Three odd cases were decided last week in the federal circuits.
First, the Eleventh Circuit vacated a set of convictions because the indictment didn’t successfully allege that the folks who were convicted had committed a crime.
The Sixth Circuit had a two-fer this week; one case involved sentencing irregularities and the other involved irregularities of a more troubling and frequent kind – cops lying.
To the victories!
1. United States v. Izurieta, Eleventh Circuit: Appellants were convicted of one count of conspiring to unlawfully import goods and six counts of smuggling goods into the United States. Because the indictment did not adequately set forth a violation of criminal law on any of the counts, all of appellants’ convictions were vacated. The smuggling counts were based on a regulation, the violation of which resulted in paying a fine, not criminal punishment. The conspiracy count did not adequately put appellants on notice as to what criminal statute they were alleged to have violated, especially given that the vast majority of the indictment focused on acts that were not criminal.
2. United States v. Kurlemann, Sixth Circuit: Eric Duke and Bernard Kurlemann were involved in a scheme to sell homes to straw men who couldn’t afford them. Kurlemann was convicted of making false statements to a lending institution, among other offenses. Because the jury instructions for the false statements count included an erroneous legal theory, Kurlemann’s conviction was reversed and the case remanded for retrial on this count. At Duke’s sentencing for loan fraud and making false statements, the court granted his motion for a downward departure under Guideline § 5K1.1 for substantially assisting in Kurlemann’s prosecution, but didn’t identify Duke’s post-departure Guidelines range. As a result, it was unclear whether or by how much the court varied from that range in imposing sentence.

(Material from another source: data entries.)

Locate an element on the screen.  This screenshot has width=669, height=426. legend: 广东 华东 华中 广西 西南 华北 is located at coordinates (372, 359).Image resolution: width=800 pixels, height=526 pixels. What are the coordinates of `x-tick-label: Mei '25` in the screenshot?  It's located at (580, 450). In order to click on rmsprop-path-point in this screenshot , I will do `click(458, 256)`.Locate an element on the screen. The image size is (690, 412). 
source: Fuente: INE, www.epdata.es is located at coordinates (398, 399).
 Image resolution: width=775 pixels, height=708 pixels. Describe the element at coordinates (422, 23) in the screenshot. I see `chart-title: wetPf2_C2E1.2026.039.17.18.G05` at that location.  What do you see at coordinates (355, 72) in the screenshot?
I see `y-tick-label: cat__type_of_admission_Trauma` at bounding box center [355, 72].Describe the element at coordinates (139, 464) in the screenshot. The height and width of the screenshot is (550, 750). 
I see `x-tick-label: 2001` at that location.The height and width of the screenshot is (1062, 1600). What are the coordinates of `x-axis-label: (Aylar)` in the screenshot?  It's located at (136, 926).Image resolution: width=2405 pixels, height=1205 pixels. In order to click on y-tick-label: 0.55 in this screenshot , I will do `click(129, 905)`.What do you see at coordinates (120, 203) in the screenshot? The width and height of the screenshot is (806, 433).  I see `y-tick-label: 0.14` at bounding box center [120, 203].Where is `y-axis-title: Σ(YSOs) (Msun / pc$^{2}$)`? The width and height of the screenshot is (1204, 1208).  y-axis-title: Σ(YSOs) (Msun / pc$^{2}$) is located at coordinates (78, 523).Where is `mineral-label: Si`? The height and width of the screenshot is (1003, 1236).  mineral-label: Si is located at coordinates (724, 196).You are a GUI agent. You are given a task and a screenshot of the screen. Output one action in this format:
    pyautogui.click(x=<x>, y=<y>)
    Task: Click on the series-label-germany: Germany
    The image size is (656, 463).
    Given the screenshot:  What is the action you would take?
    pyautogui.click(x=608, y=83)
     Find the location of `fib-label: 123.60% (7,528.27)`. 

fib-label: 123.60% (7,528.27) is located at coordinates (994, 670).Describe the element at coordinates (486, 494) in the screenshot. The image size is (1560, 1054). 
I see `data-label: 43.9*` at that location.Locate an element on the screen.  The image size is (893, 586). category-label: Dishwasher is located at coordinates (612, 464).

For these reasons, the case was remanded for resentencing.
3. United States v. Shaw, Sixth Circuit: Appellant pled guilty to distributing cocaine after officers discovered large amounts of it in his home during a protective sweep. Police unlawfully entered and remained in the home under false pretenses. First, they lied about having a search warrant – it was actually for a neighbor’s home – and second, once inside, they lied again about the address on the warrant. Because the officers had no right to enter the house based on a lie and no right to stay there based on a lie, the interaction violated the Fourth Amendment. As a result, the district court’s denial of appellant’s motion to suppress the cocaine was reversed, and the case remanded for further proceedings.